Once you have checked the records that follow, state how many of their lines hold "Expand", giving the number only.

### Provided data:
-- Opening Marker --
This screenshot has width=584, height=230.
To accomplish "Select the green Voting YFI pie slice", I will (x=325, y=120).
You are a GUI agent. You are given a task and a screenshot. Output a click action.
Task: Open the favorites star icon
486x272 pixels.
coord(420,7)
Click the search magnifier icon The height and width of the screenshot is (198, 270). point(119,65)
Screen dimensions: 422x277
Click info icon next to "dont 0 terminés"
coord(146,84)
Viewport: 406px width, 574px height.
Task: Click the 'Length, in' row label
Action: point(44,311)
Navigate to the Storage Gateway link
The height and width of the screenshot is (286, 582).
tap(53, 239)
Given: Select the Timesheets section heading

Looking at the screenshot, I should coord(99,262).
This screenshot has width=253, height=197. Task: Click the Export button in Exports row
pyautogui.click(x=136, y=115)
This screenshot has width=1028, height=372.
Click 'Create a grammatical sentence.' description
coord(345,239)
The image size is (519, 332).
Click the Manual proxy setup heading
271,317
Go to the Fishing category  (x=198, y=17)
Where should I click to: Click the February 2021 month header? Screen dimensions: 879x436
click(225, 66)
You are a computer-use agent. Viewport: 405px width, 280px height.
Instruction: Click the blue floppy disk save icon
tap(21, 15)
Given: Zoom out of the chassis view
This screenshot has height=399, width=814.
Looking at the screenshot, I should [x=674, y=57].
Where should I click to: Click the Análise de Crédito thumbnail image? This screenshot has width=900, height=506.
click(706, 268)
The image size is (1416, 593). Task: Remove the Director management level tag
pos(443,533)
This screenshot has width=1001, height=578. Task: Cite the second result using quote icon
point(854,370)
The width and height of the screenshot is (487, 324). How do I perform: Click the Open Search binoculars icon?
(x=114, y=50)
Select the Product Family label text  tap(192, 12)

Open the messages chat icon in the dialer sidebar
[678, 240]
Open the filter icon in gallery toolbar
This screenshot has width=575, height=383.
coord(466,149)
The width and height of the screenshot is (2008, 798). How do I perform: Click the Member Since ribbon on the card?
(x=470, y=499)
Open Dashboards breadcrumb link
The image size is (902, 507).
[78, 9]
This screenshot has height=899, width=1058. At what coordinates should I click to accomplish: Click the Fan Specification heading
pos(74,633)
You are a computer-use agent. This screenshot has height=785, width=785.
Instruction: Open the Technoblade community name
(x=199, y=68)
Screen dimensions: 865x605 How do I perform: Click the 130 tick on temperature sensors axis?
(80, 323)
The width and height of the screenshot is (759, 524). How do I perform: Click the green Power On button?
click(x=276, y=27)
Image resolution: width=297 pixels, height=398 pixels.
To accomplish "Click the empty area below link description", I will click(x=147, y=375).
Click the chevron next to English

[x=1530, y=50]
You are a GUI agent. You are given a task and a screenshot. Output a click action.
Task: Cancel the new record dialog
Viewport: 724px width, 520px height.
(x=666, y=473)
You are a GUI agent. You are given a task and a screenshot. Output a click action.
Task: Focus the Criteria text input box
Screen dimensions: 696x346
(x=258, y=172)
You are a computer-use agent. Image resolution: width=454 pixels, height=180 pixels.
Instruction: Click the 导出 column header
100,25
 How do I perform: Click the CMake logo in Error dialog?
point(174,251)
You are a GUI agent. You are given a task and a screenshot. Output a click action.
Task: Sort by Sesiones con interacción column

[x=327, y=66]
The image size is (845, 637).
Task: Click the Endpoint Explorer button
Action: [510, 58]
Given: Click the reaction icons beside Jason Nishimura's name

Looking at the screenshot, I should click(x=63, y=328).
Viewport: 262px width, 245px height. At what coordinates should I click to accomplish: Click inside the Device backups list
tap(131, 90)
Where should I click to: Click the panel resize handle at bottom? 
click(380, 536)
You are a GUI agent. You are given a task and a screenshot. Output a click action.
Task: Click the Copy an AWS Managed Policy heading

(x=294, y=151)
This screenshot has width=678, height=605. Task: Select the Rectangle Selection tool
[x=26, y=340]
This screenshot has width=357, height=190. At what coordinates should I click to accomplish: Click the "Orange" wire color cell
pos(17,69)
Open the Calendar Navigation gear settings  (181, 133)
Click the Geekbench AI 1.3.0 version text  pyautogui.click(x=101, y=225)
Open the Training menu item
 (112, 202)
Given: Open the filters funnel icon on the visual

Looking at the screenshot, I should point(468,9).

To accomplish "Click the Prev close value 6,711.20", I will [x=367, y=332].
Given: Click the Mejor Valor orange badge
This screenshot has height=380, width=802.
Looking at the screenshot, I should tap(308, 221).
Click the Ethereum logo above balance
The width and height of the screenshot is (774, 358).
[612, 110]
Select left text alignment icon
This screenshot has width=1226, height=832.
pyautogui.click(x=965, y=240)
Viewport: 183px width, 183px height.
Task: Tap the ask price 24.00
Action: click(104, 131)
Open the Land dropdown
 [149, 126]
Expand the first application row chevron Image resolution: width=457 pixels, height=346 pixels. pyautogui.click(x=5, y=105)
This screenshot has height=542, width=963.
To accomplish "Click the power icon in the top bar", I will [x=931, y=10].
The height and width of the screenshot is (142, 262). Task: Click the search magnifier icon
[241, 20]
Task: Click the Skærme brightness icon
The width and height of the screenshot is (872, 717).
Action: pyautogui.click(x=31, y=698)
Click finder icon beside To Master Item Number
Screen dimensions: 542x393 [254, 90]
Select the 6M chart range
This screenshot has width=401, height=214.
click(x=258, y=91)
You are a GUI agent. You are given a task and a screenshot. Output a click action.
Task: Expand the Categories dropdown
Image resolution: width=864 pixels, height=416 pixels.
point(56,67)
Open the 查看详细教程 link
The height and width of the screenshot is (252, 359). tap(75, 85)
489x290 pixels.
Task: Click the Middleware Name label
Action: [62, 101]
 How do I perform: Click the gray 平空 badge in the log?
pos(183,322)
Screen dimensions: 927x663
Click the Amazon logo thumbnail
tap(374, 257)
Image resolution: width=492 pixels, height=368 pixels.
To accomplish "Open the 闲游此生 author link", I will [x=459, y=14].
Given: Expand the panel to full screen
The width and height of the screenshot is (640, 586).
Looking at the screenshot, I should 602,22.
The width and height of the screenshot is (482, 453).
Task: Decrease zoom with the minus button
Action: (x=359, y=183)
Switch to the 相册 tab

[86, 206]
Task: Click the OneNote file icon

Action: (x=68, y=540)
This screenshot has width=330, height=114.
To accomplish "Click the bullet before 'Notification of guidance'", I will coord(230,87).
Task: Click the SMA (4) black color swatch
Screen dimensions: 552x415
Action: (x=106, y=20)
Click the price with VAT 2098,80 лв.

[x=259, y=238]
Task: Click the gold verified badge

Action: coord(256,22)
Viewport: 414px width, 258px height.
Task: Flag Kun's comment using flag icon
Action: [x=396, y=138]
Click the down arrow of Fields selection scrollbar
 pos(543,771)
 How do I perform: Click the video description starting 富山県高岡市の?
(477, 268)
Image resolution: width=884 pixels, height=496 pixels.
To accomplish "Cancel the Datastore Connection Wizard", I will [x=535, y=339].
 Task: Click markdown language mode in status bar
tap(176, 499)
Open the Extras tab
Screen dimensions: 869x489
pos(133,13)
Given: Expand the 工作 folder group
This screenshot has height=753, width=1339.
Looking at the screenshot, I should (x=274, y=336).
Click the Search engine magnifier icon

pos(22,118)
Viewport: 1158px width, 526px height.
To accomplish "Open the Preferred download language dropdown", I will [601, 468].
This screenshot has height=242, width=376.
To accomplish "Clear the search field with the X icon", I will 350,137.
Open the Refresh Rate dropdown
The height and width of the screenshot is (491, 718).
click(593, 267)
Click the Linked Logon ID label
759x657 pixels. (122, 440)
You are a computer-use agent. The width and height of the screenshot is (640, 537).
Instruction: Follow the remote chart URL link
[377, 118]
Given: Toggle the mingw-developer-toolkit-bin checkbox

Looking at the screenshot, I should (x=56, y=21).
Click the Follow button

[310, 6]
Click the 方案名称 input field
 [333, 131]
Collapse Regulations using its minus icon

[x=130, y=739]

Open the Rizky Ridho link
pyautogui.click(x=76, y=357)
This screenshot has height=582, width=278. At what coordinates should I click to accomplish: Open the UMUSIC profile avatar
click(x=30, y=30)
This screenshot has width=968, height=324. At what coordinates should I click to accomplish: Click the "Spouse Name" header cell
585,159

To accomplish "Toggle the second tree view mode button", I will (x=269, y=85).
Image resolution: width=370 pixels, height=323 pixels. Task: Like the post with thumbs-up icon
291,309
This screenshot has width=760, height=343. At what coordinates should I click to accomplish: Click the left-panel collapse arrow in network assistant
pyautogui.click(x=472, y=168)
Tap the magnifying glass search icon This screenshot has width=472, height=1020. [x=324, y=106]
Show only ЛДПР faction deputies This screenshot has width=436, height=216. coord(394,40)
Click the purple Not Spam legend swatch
-- Closing Marker --
### Task result:
4